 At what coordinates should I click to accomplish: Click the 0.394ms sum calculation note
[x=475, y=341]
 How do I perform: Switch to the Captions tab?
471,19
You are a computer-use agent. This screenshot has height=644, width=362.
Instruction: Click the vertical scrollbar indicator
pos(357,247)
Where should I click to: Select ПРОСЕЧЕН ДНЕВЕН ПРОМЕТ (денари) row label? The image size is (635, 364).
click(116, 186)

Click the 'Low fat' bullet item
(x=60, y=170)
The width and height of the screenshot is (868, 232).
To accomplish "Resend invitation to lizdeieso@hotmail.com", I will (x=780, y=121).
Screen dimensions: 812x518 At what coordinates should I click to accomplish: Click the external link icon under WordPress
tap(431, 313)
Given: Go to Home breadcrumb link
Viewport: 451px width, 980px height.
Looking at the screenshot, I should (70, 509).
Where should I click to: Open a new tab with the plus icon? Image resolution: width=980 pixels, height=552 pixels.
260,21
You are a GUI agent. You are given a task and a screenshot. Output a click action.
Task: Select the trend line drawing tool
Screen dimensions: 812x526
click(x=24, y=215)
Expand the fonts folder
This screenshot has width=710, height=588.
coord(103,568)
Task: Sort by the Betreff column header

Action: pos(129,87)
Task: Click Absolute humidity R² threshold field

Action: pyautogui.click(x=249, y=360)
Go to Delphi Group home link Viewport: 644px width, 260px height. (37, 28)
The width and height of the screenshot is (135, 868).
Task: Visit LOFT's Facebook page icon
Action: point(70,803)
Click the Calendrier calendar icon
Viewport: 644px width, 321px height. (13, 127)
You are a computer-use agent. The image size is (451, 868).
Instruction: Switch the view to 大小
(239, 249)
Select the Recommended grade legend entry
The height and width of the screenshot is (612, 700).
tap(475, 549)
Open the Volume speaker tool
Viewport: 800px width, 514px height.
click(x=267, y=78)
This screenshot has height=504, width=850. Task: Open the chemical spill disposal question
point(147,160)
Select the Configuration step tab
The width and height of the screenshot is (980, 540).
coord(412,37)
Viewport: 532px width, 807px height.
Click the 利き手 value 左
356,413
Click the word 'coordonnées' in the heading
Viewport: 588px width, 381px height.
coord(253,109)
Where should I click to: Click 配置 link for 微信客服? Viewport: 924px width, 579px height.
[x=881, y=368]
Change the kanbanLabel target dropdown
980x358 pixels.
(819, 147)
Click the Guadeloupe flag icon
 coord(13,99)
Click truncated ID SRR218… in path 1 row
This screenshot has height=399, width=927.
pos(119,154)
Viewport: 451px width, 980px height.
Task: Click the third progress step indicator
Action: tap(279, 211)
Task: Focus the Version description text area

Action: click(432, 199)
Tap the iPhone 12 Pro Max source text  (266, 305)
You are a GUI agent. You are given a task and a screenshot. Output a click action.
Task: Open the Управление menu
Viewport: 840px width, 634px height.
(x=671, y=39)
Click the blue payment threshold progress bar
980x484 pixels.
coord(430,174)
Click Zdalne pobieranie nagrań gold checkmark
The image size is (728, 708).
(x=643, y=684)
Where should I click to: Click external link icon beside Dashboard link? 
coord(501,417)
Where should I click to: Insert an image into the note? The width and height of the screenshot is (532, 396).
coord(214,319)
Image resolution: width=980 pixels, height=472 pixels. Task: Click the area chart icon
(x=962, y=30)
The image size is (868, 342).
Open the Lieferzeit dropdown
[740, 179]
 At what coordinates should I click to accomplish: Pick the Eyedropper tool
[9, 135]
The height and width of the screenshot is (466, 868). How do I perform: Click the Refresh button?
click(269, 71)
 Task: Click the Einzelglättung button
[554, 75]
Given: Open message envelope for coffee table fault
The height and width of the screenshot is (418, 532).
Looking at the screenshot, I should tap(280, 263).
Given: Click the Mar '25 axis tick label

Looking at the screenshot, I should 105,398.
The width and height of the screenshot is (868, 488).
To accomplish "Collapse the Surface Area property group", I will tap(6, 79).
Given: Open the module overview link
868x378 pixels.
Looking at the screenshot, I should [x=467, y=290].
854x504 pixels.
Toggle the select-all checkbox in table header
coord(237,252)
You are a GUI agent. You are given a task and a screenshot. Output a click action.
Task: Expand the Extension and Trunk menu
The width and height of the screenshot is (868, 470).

• Instructions to follow: Only the lines containing the string "will" are needed; pull them out of the records.

• Exercise solution:
To accomplish "Resend invitation to lizdeieso@hotmail.com", I will (x=780, y=121).
To accomplish "Collapse the Surface Area property group", I will tap(6, 79).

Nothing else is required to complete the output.